• [What needs to be done]:
Copy out every line of the listing below word for word, leaving out the pictures.

• [Raw records]:
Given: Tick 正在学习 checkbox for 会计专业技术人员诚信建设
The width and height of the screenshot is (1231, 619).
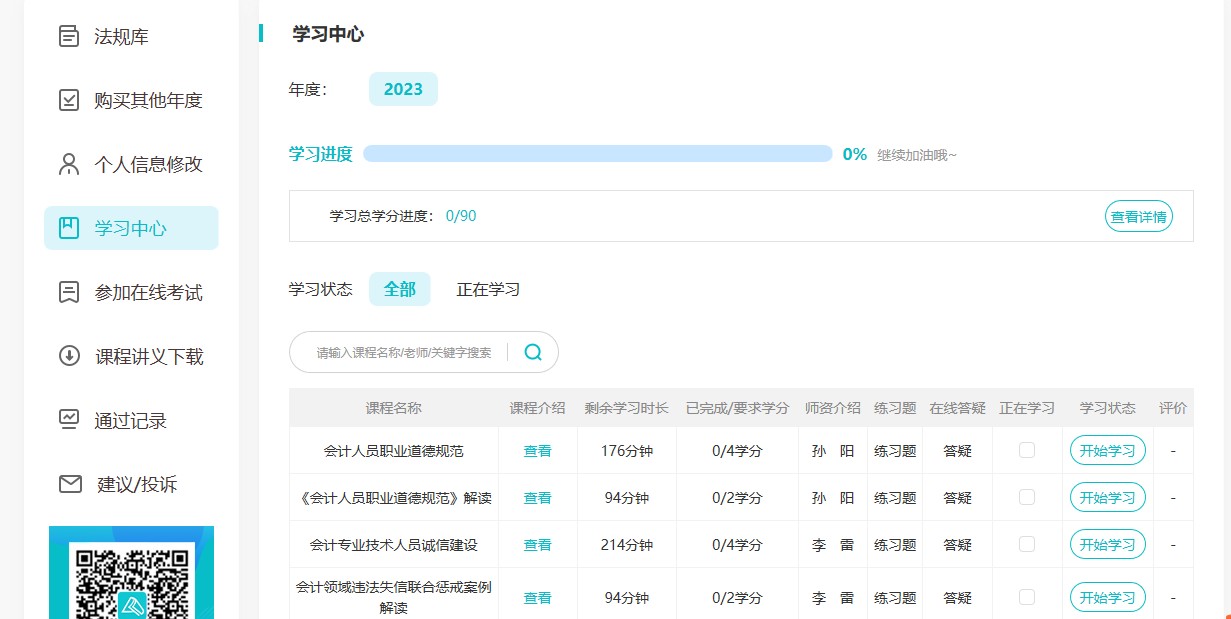Looking at the screenshot, I should (x=1027, y=544).
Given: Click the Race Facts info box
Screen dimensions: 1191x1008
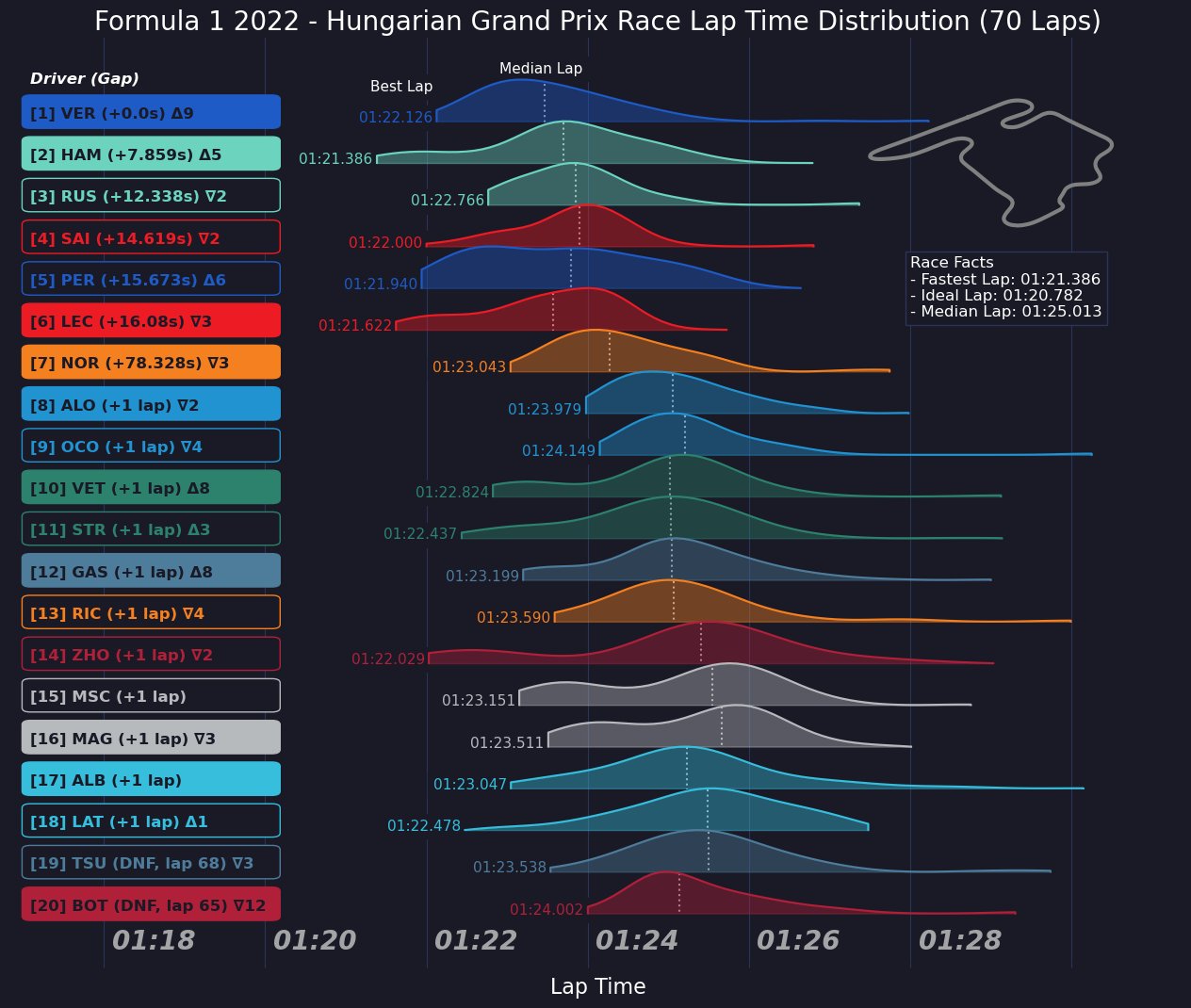Looking at the screenshot, I should [1005, 287].
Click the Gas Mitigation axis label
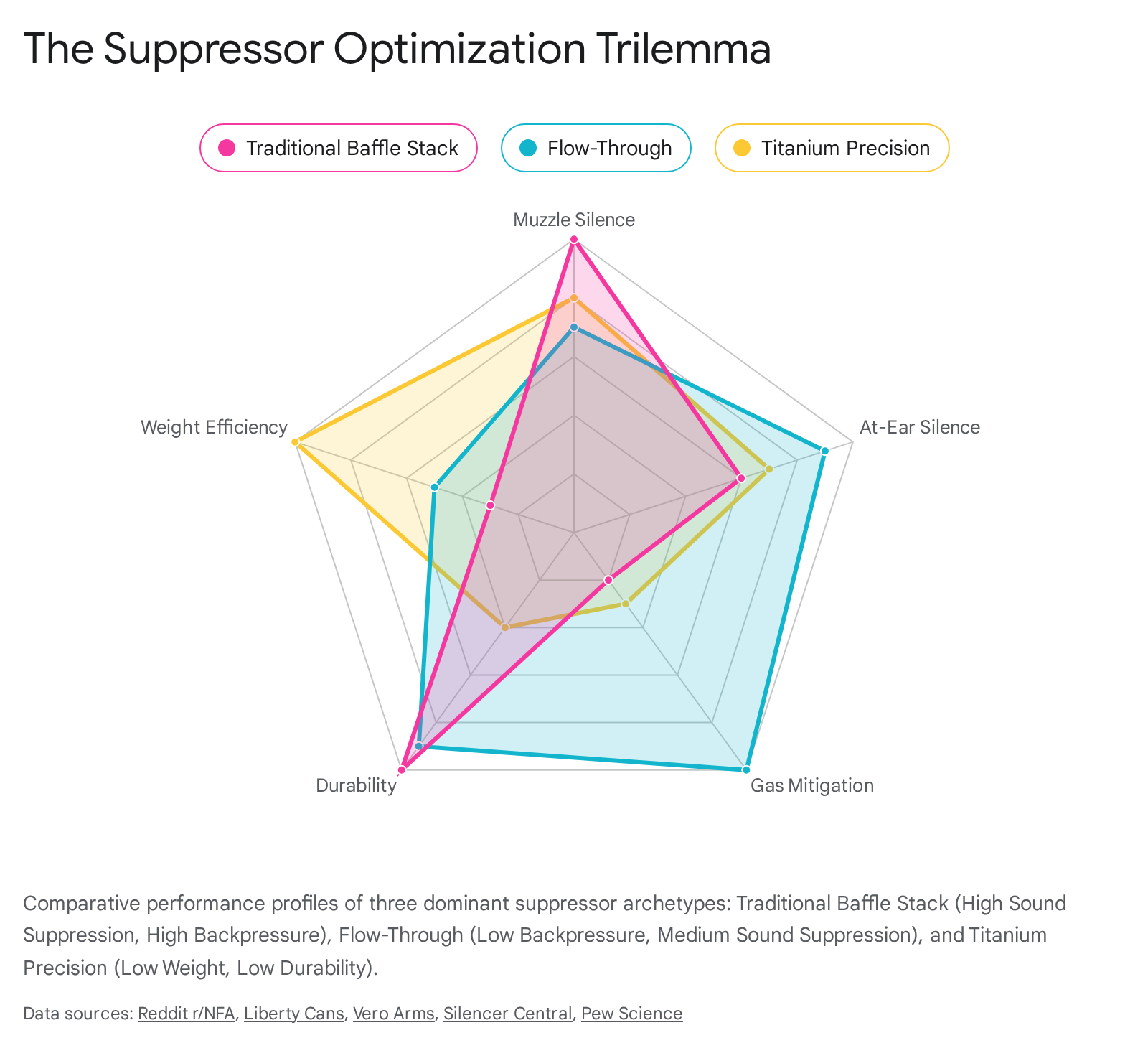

• [Result for this task]:
Given: Tick 正在学习 checkbox for 会计专业技术人员诚信建设
The width and height of the screenshot is (1231, 619).
Looking at the screenshot, I should (x=1027, y=544).
Given: Click the Race Facts info box
Screen dimensions: 1191x1008
Looking at the screenshot, I should [1005, 287].
Click the Gas Mitigation axis label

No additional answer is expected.